Exercise details: Transcribe the data as written, minus images.

______________________________

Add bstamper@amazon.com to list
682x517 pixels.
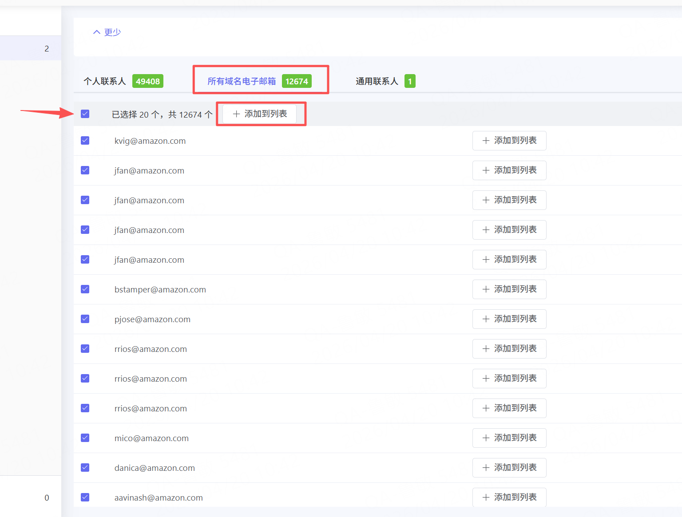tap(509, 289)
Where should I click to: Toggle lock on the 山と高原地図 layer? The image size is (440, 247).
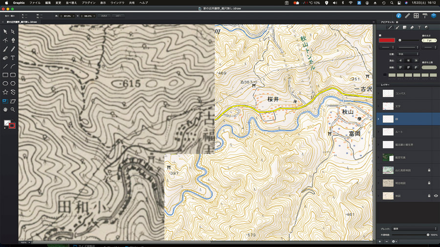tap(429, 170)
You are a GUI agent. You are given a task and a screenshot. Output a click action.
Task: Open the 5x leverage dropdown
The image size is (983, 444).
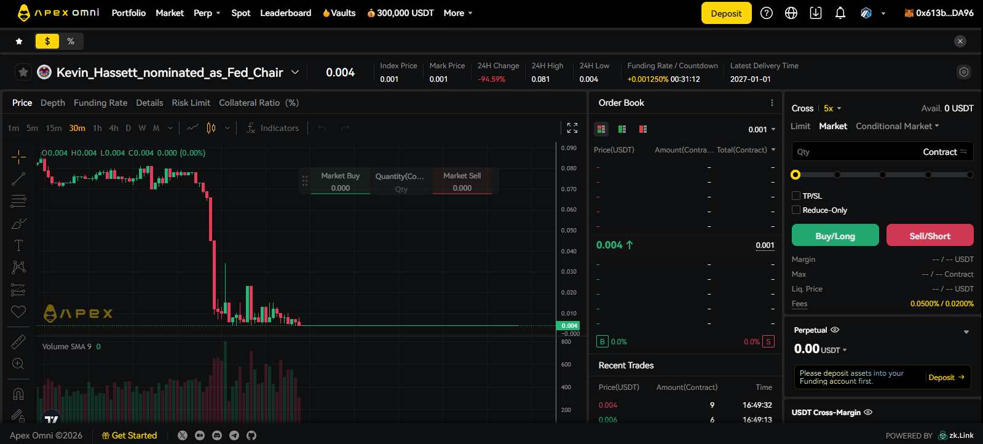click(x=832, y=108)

______________________________

Answer for this exercise:
Add bstamper@amazon.com to list
682x517 pixels.
tap(509, 289)
Where should I click to: Toggle lock on the 山と高原地図 layer? The image size is (440, 247).
tap(429, 170)
You are a GUI agent. You are given a task and a screenshot. Output a click action.
Task: Open the 5x leverage dropdown
The image size is (983, 444).
click(x=832, y=108)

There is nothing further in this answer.